Plus de 1% par an depuis 2010
En comparant l’évolution du PIB à celle de la population en âge de travailler, la progression du PIB par habitant s’établit à plus de 1% par an depuis 2010 selon la Banque mondiale.
C’est précisément ce dernier aspect que Yoshihide Suga, le Premier ministre, souhaite traiter en priorité. Bien qu’il n’emploierait probablement pas le terme de «troisième flèche», les réformes structurelles vont figurer au cœur de son agenda L’effort pourrait inclure des mesures visant à accroître la productivité en consolidant des petites et moyennes entreprises et en accélérant la numérisation des services gouvernementaux. Ces mesures s’ajoutent au développement de la gouvernance d’entreprise au cours des dernières années qui vise à réduire l’épargne des entreprises.

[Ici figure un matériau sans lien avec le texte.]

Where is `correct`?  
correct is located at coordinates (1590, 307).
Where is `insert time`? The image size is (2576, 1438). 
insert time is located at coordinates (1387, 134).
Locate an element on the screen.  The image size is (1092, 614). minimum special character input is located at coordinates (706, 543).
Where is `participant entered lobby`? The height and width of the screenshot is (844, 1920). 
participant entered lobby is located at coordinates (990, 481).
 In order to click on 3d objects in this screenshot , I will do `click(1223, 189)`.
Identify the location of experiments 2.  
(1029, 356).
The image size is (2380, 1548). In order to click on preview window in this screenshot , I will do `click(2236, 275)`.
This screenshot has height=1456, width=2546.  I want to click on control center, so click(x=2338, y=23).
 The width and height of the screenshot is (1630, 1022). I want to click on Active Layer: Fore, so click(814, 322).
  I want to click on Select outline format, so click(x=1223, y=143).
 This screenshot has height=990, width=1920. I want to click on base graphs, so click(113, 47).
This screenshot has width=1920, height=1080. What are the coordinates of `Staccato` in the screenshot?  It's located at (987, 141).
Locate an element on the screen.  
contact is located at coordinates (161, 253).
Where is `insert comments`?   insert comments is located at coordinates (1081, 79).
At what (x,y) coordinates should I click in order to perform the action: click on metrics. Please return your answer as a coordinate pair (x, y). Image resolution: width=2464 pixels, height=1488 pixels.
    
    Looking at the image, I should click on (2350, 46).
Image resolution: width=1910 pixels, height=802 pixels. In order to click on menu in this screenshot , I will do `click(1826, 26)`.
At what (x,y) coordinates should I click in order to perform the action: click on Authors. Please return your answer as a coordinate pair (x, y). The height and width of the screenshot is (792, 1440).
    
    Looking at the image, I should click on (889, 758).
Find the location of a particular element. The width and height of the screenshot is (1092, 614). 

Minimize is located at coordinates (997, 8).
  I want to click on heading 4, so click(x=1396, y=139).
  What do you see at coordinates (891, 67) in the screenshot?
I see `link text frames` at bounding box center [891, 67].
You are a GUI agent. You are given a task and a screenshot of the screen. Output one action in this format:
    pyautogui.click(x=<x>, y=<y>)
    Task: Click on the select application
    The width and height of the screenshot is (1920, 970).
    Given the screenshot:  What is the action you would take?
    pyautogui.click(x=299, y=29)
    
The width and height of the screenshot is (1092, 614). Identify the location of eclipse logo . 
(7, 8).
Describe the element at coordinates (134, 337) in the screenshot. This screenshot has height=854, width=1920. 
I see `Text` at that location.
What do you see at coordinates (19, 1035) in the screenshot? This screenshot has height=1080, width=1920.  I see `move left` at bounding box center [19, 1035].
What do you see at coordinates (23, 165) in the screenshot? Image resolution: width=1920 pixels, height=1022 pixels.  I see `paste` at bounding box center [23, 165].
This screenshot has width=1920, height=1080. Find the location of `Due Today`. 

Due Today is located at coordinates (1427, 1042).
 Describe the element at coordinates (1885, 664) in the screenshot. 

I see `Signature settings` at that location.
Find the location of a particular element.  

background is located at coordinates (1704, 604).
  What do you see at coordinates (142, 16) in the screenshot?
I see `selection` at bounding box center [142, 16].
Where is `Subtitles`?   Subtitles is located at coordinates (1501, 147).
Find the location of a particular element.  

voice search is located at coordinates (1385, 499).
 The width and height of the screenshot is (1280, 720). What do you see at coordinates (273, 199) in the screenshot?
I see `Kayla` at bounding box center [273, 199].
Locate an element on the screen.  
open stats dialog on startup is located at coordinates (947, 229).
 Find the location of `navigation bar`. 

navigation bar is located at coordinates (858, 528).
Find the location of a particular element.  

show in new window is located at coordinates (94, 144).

Ces mesures permettront de remédier aux véritables écueils de la japonisation, sachant qu’une dette publique élevée en monnaie locale dans un environnement de taux d’intérêt très bas est moins dangereuse qu’on ne pourrait le craindre. Pour ces raisons, le Japon se distingue comme un bénéficiaire potentiel, car le coronavirus oblige ses entreprises traditionnelles à trouver des solutions de travail innovantes et à adopter de nouvelles technologies. Rien ne vaut une crise d’une telle ampleur pour faciliter ces changements, surtout dans une culture aussi traditionnelle que le Japon.
Shinzo Abe vient de prendre sa retraite, mais l’expérience du programme économique qui porte son nom offre de précieuses leçons aux autres économies développées. Espérons simplement que ses leçons ne se perdent pas dans la traduction.